Maja Malou Lyse at the Danish Pavilion — photo by Jacopo Salvi
The central themed exhibition of the Biennale takes place each year in the Giardini. This year, there’s a significant curatorial focus on shrines and how they function within human-centric, spiritual or communal artistic practices. These shrines manifest in bold, bright sculptures, most notably that of New Orleans artist Big Chief Demond Melancon, which guards the entrance to the central pavilion and looks a little like Big Bird in drag. Sabian Baumann’s ghostly drawings set symbols of transformation and hope against more dystopian details — an apt metaphor for life in 2026 — and Sohrab Hura’s series of pastel paintings, Things Felt But Not Quite Expressed, depicts tender moments from daily life that feel diaristic and intimate.
Out of the 30 permanent national pavilions within the Giardini, there are two clear crowd-pleasers, both with long — but worth-standing-in — queues. The first is the Danish pavilion, represented this year by Maja Malou Lyse (the youngest artist, in fact, to ever represent the Scandinavian nation). Her thought-provoking ‘bimbo sci-fi’ film, set in a futuristic sperm bank, explores the power of images and poses a radical question: could porn be the unlikely hero of the global fertility crisis? The second is Seaworld Venice at the Austrian pavilion, which artist Florentina Holzinger has transformed into an abject waterpark-slash-sewage-treatment-plant where a troupe of naked performers do doughnuts on jet-skis and hang upside down from a hoisted bronze bell, using their bodies to strike the sides like a clapper. It’s quite the spectacle — a visceral commentary on climate change and power — but certainly not for the faint of heart.

Andreas Angelidakis at the Greek Pavilion — photo by Andrea Avezzù
Elsewhere, Andreas Angelidakis’ show at the Greek pavilion greets guests with a peculiar message: ‘Dear Visitor, we regret to inform you that Grecia has escaped.’ Having reimagined the pavilion as a drag queen, the exhibition is part-escape room, part-disco and part-dungeon, bathed in neon lighting and peppered with plush versions of Byzantine ruins. Greece’s Giardini neighbour, Romania, is also worth a visit for its large-scale audiovisual installation by Anca Benera and Arnold Estefán. Further along, Yto Barrada’s tactile universe at the French pavilion delves into revolution and myth; and Sung Tieu and Henrike Naumann have transformed the German pavilion into a study on memory and migration. Finally, Ei Arakawa-Nash’s exhibition at the Japanese pavilion turns visitors into temporary parents, requiring them to navigate the show while cradling weighted, shades-sporting baby dolls.
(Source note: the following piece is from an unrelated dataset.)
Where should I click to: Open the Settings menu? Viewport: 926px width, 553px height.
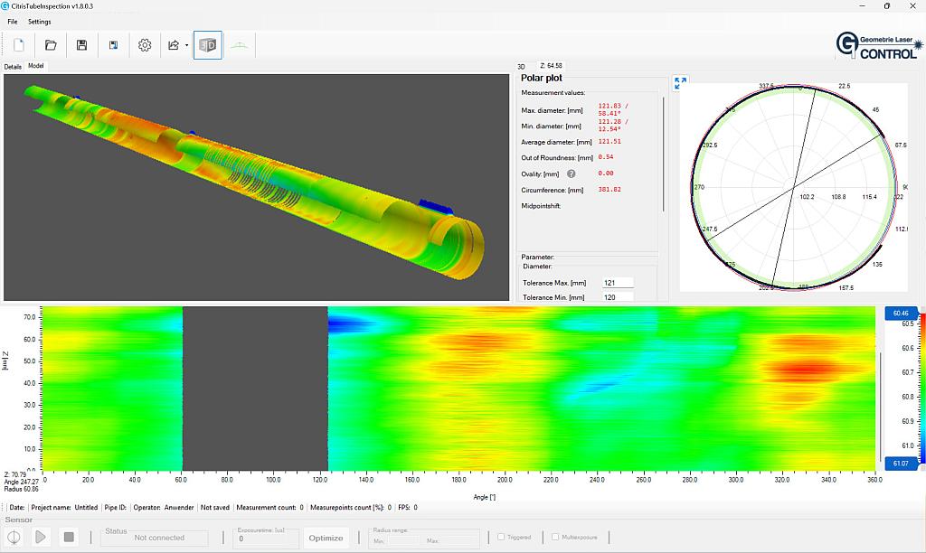39,21
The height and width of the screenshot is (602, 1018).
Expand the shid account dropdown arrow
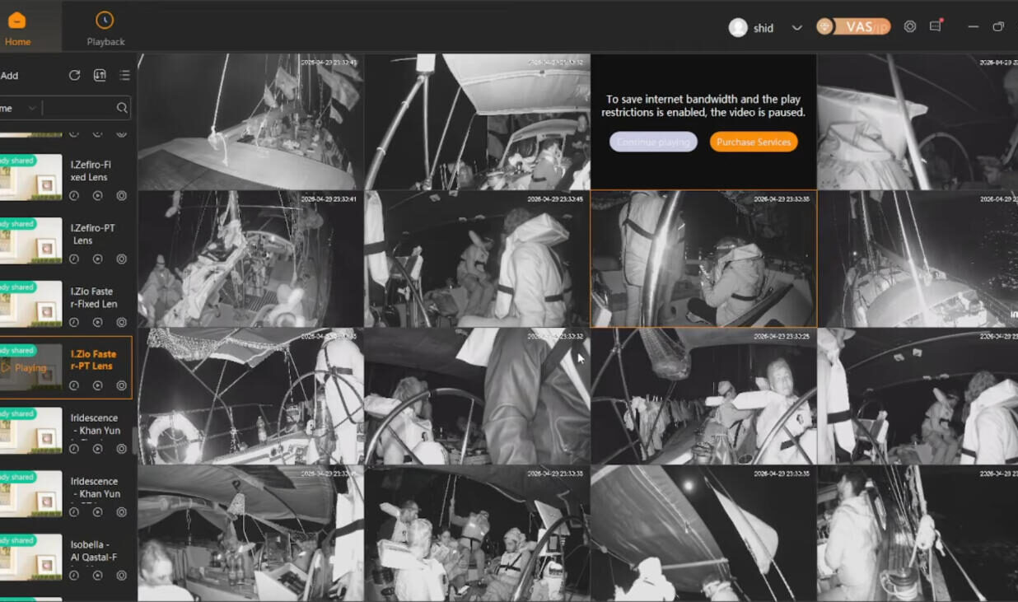pos(796,27)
It feels like an absurd equaliser to watch some of the art world’s most glamorous ‘change’ the nappy of a fake baby — inside which is a QR code that leads you to a poem written specifically for your plastic tot.
The Arsenale
For meditations on death, childhood callbacks and the unmentionable

Isabel Nolan at the Pavilion of Ireland — photo by Jacopo Salvi
In the main hall, Theo Eshetu’s The Garden of the Broken-Hearted is a stand-out. It involves a large olive tree that rotates slowly on a platform, gradually losing its leaves as it spins without water or sunlight. Superimposed onto the tree is a video of it full and thriving — a poetically brutal message about temporality. Nearby, Brazilian artist Ayrson Heráclito displays a cluster of stainless-steel sculptures that feel at once folkloric and futuristic, cosmic and cultic. Guadalupe Rosales explores the aesthetics of Chicano youth, who have long shaped the feel and fabric of LA; and Nina Katchadourian re-enacts rituals of play from her childhood in her joyful film The Recarcassing Ceremony. I loved Carrie Schneider’s installation, too, which transforms rolls of high-contrast film images into a monumental sculpture.
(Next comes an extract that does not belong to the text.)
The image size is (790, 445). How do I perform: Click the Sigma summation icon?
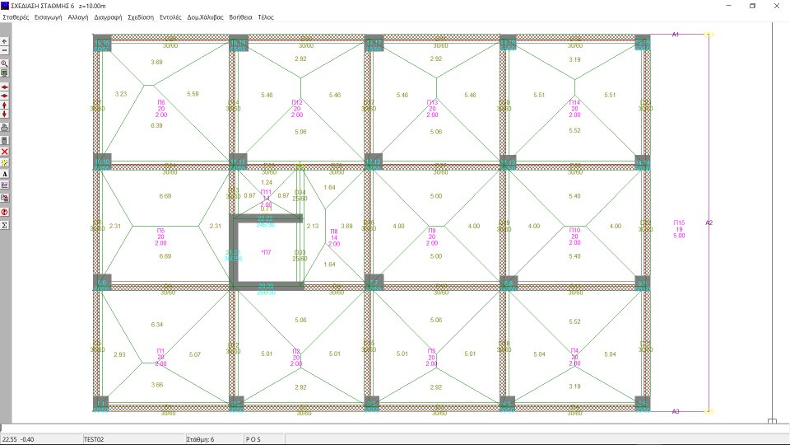(5, 224)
In the Arsenale’s Irish pavilion, Isabel Nolan’s Dreamshook captures the fleeting, disorienting moment of waking — that strange, unsettling period where reality feels thin and the logic of the day has yet to set in. Spanning hand-tufted tapestry, delicate drawings and sculpture, her work is inspired by imagery from the Middle Ages and early Renaissance. It’s a space where possibilities stretch out, unburdened by the constraints of the fully conscious mind. Elsewhere, Luxembourg breaks taboo with Belgian artist Aline Bouvy’s video installation La Merde, which is about exactly that. We’ll spare you the details here but it’s a comment on shame as a social construct. Ahem.
For all its theatricality and sensationalism, the Arsenale is at its best when it hits those minor keys. In the Ukrainian pavilion, Zhanna Kadyrova presents a contemplation on memory, displacement and endurance with a video installation that tracks the evacuation of the Origami Deer from the city of Pokrovsk in 2024 due to the approaching frontline. Likewise, in the Slovenian pavilion, Nonument Group’s installation is stark and subtle. Repurposing the remains of the previous Architecture Biennale, they transform the space into a rubble-strewn landscape that functions as a poetic interrogation of waste, art and the leftovers of history.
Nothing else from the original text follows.